George Farquhar Leslie (19 August 1820 - 23 June 1860) was a Scottish-born pastoralist and politician in the colony of New South Wales, Australia.

== Early life ==
George Farquhar Leslie was born on 19 August 1820 at Rayne in Aberdeenshire, the son of William Leslie, the local laird, and Jane Davidson.

== New South Wales pastoralist ==
In 1838 he migrated to New South Wales, where he helped finance his brother Patrick's Darling Downs expedition. He managed sheep for Phillip Parker King, and then farmed land at the Darling Downs.

In 1840 his brother Patrick, married Catherine (Kate) Macarthur, daughter of Hannibal Macarthur (a Member of the New South Wales Legislative Council) and granddaughter of Philip Gidley King (former Governor of New South Wales). On 2 December 1847, George Leslie married Catherine's sister Emmeline Maria Macarthur at All Saints Church, Parramatta, New South Wales. The wedding of George and Emmeline was the first to be held in the church (which is now heritage-listed). George and Emmeline had no children.

==Legislative Council==

From 1851 to 1855 George Leslie was a Member of the New South Wales Legislative Council for the Pastoral Districts of Clarence and Darling Downs, In 1854 he was a member of a commission for the colony's participation in the Paris Exhibition of 1855. He retired from the Legislative Council in February 1855.

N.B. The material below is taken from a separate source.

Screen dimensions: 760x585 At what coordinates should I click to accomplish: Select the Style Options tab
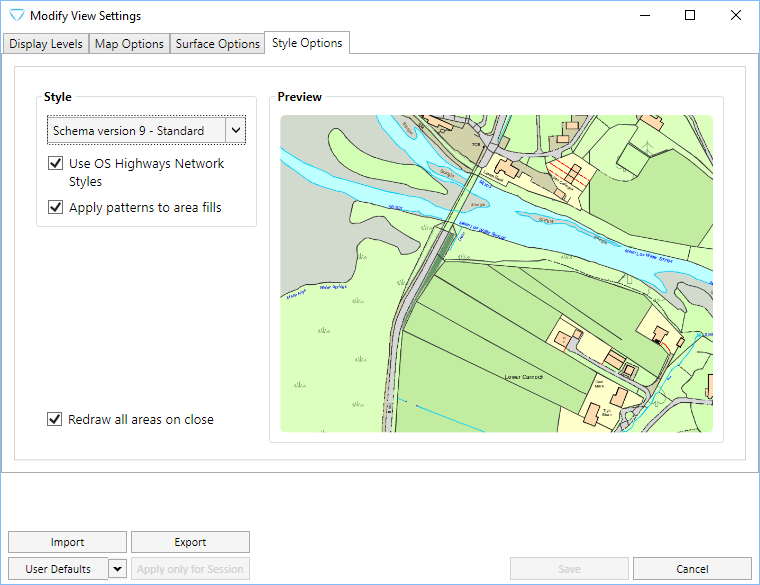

He was an active advocate for the separation of Queensland as a separate colony, and he was a strong supporter that the boundary of the new colony should be at latitude 30°S which would include both the Clarence and Darling Downs districts in the new colony. However, the border between Queensland and New South wales was established between 28 and 29°S and the Clarence district remained part of New South Wales. His brother Patrick was briefly a member of the New South Wales Legislative Assembly in 1857.

== Later life ==
Leslie retired to England due to ill health in 1855. He died from an attack of haemorrhage of the lungs on 22 June 1860 at Farnborough House in Hampshire, England.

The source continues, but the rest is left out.